Requirement
Return, word for word, the passage of the boating post below that opens with the words containing "I remember being" and closes with "(Jan 23, 2006)".

Text
<<<<

I remember being stranded 20 miles out in the bay. We called the coast Gaurd and because we were not in immediate distress they simply told us to call tow boat us, which took 4 hours to get out there because they already were towing other boats in. Regardless the coast guard knew we were out there and our location and would have sent the Calvary had our situation/status changed.

If you are gonna play on the bay including the backwater swamps make sure you have a marine radio, spare everything, flares, push pole, extra anchor, charged cell, tow rope. 

Again, glad u made it out safe, but please note that finding someone available on a mid day Thursday's is kind of tough and nobody would have left u out there including me and I would have helped had I not been working and not in the area.
Good luck this weekend.


----------



## Far Beyond Driven (Jan 23, 2006)

>>>>

Information shown
<<<<

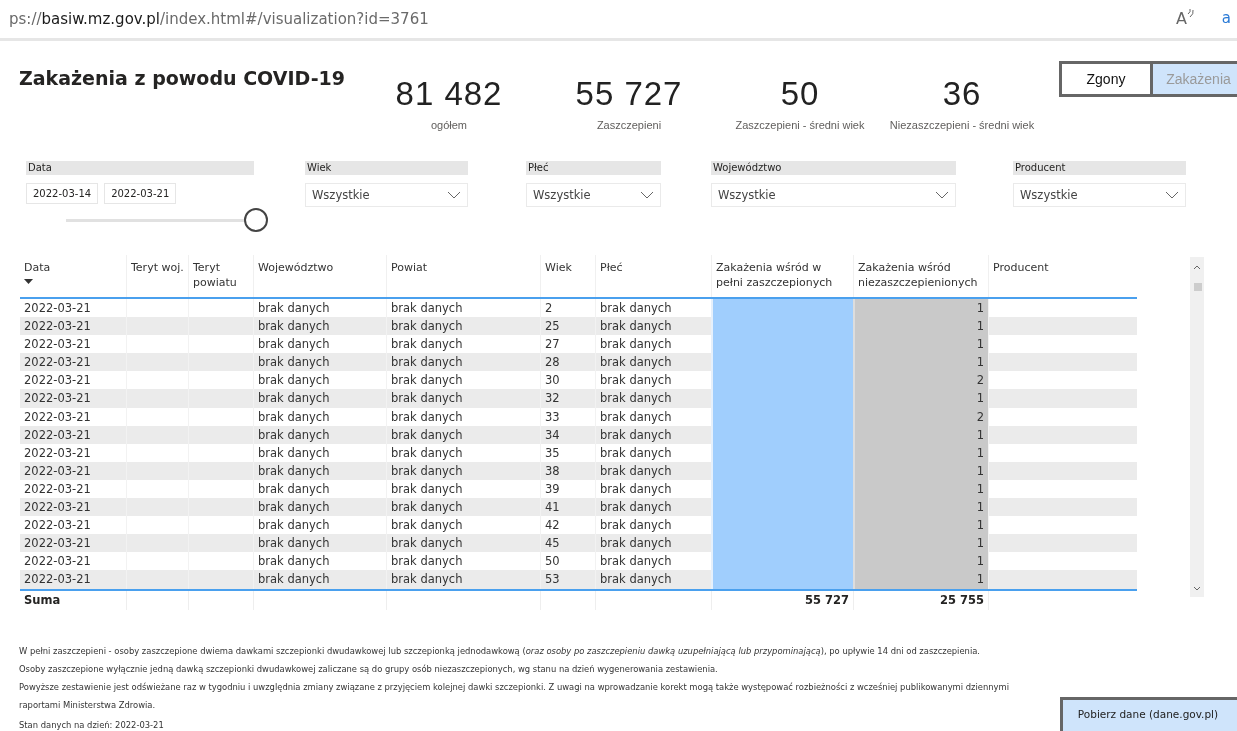  Describe the element at coordinates (568, 268) in the screenshot. I see `column-header: Wiek` at that location.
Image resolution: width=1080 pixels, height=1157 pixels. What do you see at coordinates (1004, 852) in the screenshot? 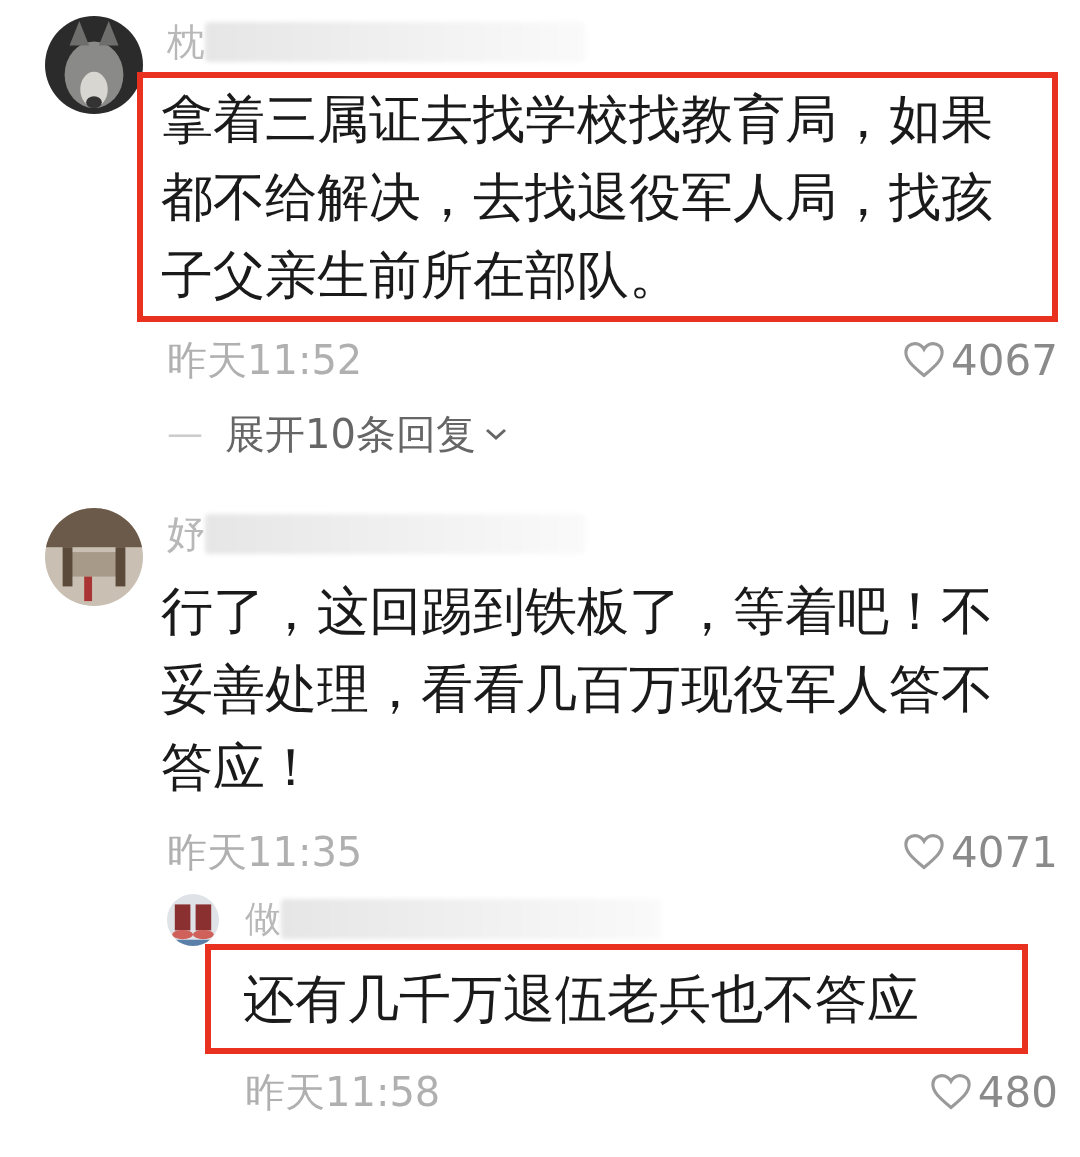
I see `like-count: 4071` at bounding box center [1004, 852].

>>>>

Expected answer
I remember being stranded 20 miles out in the bay. We called the coast Gaurd and because we were not in immediate distress they simply told us to call tow boat us, which took 4 hours to get out there because they already were towing other boats in. Regardless the coast guard knew we were out there and our location and would have sent the Calvary had our situation/status changed.

If you are gonna play on the bay including the backwater swamps make sure you have a marine radio, spare everything, flares, push pole, extra anchor, charged cell, tow rope. 

Again, glad u made it out safe, but please note that finding someone available on a mid day Thursday's is kind of tough and nobody would have left u out there including me and I would have helped had I not been working and not in the area.
Good luck this weekend.


----------



## Far Beyond Driven (Jan 23, 2006)